Les questions ne manquent pas : comment faire de vraies économies d’énergie dans le parc immobilier (logements et bâtiments publics) ? Comment organiser nos filières industrielles pour inciter à la réparation plutôt qu’au ré-achat ? Dans quelle mesure la maintenance préventive peut-elle réduire les gaspillages ? Etc.
A ces interrogations, Jean Bertrand-Hardy, VP in charge of Strategy, Business Development and Innovation B2C chez Engie, Jade Francine, cofondatrice de WeMaintain et Fanny Picard, présidente d’Alter Equity, ont apporté des réponses fondées sur des cas d’usage réels.

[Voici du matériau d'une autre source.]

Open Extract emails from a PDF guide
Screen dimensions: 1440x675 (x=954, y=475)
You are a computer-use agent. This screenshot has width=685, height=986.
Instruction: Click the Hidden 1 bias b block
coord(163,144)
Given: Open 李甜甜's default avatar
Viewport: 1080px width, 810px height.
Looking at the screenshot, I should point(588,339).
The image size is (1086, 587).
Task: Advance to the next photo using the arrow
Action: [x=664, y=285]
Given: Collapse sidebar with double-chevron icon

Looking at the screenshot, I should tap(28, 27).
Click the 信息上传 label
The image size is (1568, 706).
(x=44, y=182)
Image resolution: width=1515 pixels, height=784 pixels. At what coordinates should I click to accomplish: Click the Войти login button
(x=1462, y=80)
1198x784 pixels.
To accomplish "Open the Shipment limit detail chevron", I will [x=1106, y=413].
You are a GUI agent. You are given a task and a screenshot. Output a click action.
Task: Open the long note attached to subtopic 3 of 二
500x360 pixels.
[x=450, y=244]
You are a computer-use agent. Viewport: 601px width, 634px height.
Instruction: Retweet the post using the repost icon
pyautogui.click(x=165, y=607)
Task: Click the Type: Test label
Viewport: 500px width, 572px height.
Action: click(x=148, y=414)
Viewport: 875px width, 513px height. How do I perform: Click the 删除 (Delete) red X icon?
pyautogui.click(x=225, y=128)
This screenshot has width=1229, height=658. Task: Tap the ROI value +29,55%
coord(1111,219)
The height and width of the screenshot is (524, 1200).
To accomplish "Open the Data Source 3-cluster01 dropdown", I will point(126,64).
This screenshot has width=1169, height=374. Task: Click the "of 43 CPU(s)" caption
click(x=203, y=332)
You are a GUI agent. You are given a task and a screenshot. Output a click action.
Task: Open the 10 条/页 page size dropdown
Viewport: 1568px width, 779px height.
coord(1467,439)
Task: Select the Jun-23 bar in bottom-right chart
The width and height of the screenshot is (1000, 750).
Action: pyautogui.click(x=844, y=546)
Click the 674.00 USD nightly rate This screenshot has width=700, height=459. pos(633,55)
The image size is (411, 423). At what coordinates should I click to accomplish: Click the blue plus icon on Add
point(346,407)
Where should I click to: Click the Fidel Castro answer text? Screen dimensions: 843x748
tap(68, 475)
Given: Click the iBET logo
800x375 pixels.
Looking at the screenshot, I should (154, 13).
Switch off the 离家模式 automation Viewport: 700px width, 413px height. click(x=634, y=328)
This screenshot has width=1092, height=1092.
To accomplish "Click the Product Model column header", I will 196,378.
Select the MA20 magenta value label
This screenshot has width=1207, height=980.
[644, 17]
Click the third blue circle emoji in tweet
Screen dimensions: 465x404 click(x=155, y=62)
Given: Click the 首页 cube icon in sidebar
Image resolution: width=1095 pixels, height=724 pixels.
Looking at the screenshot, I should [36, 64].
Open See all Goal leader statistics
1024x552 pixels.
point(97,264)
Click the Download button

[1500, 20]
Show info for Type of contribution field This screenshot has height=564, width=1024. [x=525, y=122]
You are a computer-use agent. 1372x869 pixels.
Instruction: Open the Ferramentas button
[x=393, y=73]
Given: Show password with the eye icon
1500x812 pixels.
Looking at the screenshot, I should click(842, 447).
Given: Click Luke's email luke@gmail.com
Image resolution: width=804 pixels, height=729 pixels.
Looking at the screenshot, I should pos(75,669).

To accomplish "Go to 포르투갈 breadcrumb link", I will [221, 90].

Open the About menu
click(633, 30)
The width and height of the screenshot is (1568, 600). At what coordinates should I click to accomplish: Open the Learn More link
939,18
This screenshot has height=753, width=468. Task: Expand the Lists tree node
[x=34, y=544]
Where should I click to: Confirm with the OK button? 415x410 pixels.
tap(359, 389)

Pour une politique « des petits pas »
Jade Francine, par exemple, s’est lancée en 2018 dans la maintenance d’équipements dans les immeubles - les ascenseurs, notamment. « Quand on a créé WeMaintain, personne ne parlait de maintenance. L’argent est souvent fléché vers tout ce qui est nouveau, je crois que c’est une fuite en avant. Je préfère m’intéresser à ce qu’on a… et chercher à l’améliorer », a-t-elle affirmé sur la scène de la Maddy Keynote.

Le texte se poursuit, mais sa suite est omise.